Material shown:
-------------------------
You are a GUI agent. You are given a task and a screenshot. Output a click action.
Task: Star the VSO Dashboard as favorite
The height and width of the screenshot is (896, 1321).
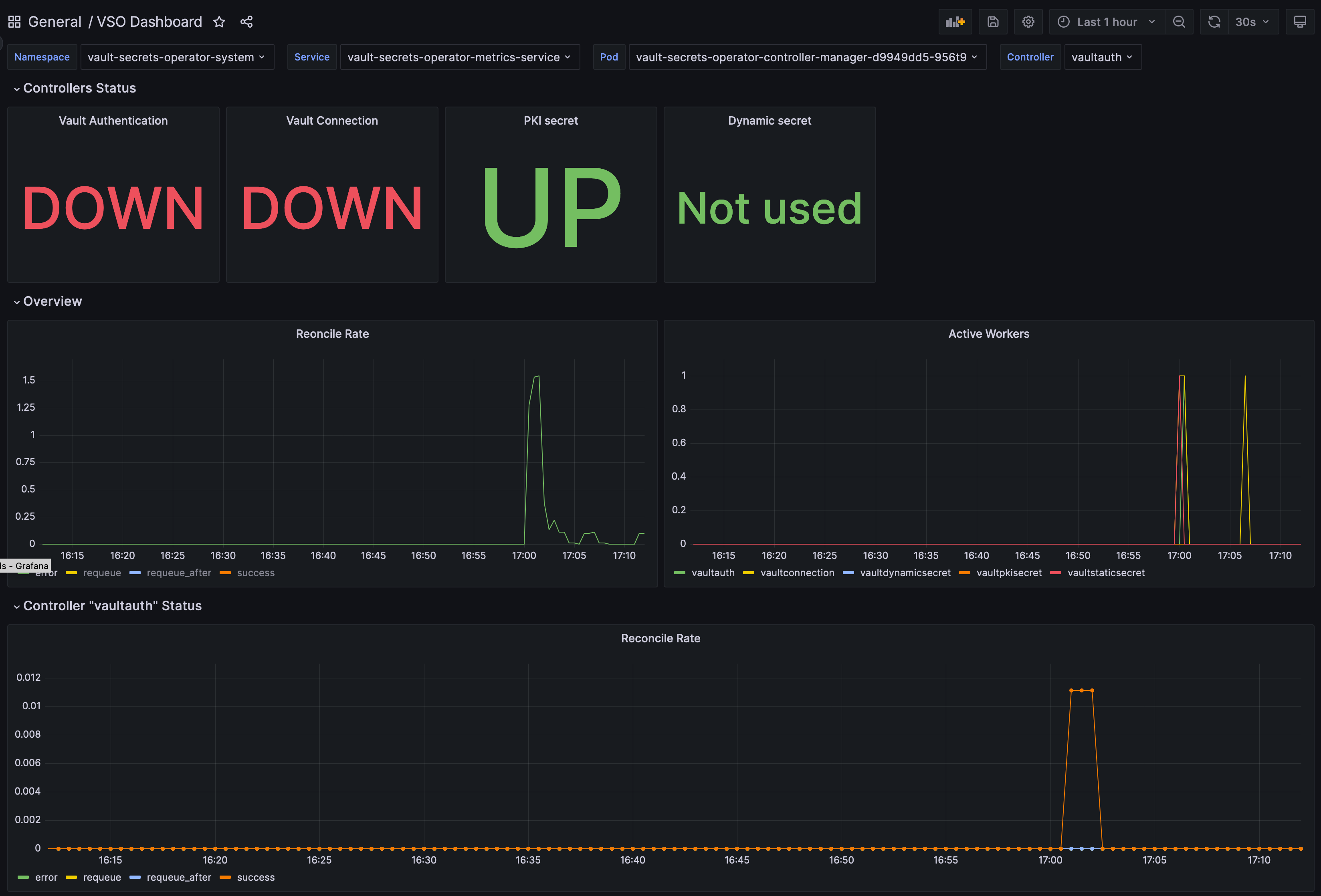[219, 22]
-------------------------
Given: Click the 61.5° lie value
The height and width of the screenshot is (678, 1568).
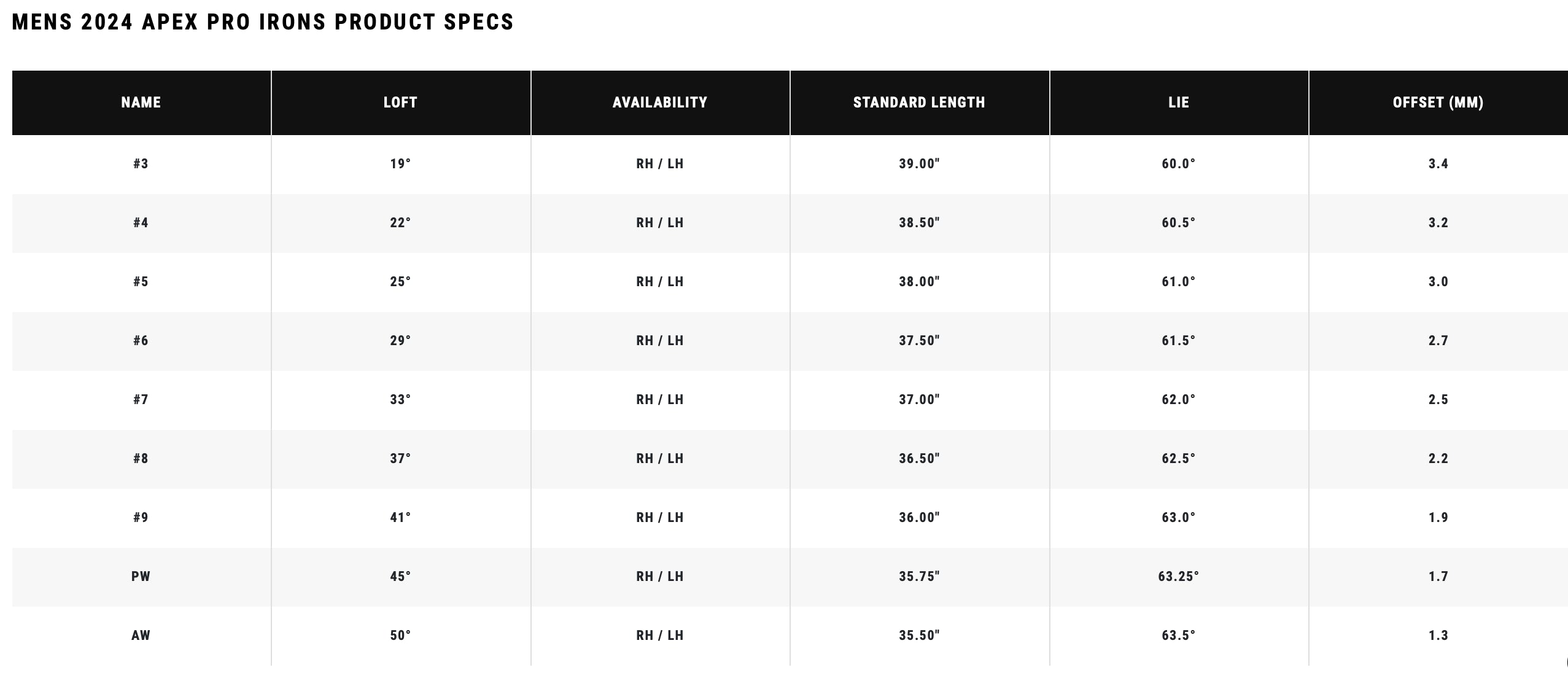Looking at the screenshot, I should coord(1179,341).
-------------------------
Objective: Rewrite the records as a numbered list, starting with the line that contains "Given: Click the 61.5° lie value" and going on through the line that contains "Looking at the", skipping any blank lines. Leave the pictures out of your list.

Exercise solution:
1. Given: Click the 61.5° lie value
2. The height and width of the screenshot is (678, 1568).
3. Looking at the screenshot, I should coord(1179,341).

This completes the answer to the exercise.